Collected data entries
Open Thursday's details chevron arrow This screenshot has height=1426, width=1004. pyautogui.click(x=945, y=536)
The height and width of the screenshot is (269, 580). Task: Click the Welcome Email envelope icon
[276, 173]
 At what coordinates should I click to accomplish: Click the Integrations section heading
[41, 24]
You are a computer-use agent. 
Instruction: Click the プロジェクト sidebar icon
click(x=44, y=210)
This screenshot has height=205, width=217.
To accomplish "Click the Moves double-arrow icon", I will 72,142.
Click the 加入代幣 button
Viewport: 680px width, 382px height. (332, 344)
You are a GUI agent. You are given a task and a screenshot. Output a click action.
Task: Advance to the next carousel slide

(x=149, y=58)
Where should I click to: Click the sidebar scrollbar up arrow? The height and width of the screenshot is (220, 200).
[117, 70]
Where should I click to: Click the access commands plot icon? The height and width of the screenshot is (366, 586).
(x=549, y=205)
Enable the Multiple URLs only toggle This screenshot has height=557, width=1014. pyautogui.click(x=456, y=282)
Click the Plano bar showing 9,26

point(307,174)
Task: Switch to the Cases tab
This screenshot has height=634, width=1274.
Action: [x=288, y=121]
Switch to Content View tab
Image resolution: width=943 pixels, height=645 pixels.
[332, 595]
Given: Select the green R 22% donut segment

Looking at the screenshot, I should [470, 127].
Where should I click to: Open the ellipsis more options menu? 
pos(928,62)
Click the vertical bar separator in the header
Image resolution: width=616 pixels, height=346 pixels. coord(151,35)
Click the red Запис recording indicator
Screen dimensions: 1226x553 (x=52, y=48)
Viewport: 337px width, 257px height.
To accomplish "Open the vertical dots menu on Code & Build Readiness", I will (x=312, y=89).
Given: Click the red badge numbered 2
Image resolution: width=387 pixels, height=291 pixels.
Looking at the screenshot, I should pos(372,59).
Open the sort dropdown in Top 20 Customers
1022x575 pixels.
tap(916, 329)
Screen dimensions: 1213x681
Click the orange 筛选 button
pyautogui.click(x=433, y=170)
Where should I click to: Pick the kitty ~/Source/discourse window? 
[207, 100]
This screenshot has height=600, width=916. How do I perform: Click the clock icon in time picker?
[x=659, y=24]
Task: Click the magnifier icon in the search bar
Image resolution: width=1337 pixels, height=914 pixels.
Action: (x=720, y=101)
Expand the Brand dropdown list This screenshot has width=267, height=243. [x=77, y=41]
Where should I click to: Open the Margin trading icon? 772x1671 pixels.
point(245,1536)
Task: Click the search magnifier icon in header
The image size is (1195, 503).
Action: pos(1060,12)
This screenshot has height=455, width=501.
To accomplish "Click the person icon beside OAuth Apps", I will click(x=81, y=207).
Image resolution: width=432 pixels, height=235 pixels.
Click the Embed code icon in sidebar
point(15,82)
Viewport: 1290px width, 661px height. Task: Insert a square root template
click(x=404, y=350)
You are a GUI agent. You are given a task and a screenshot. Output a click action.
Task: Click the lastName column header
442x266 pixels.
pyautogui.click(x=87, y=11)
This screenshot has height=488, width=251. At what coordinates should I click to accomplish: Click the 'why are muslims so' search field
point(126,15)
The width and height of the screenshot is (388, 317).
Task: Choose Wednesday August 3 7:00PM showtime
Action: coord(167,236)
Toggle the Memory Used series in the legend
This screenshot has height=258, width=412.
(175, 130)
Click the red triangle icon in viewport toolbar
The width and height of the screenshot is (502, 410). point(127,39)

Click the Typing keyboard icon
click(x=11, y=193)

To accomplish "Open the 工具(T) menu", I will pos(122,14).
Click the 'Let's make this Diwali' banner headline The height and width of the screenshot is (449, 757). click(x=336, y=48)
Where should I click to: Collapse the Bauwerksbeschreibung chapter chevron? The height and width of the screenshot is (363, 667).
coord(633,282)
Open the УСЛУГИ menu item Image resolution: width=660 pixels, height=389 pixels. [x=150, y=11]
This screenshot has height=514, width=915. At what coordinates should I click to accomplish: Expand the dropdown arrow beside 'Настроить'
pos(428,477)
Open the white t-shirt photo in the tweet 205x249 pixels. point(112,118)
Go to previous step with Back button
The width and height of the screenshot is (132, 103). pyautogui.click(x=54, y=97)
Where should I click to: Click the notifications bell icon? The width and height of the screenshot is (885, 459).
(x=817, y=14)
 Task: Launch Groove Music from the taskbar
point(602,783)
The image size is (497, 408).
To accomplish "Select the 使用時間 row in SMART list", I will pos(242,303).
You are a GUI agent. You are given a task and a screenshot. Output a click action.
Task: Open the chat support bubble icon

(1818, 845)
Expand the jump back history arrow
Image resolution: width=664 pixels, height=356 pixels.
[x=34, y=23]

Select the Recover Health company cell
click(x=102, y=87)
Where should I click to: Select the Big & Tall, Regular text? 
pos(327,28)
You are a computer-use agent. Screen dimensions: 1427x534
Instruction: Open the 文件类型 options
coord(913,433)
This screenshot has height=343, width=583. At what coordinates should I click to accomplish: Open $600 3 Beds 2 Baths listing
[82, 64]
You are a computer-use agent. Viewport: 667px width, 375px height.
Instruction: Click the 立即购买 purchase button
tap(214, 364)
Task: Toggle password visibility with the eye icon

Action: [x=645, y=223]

• **Work instruction**: The answer is the run of lines above from the line containing "This screenshot has height=600, width=916." through the line containing "Task: Click the search", copied exactly and alone.

• **Answer to the problem**:
This screenshot has height=600, width=916. How do I perform: Click the clock icon in time picker?
[x=659, y=24]
Task: Click the magnifier icon in the search bar
Image resolution: width=1337 pixels, height=914 pixels.
Action: (x=720, y=101)
Expand the Brand dropdown list This screenshot has width=267, height=243. [x=77, y=41]
Where should I click to: Open the Margin trading icon? 772x1671 pixels.
point(245,1536)
Task: Click the search magnifier icon in header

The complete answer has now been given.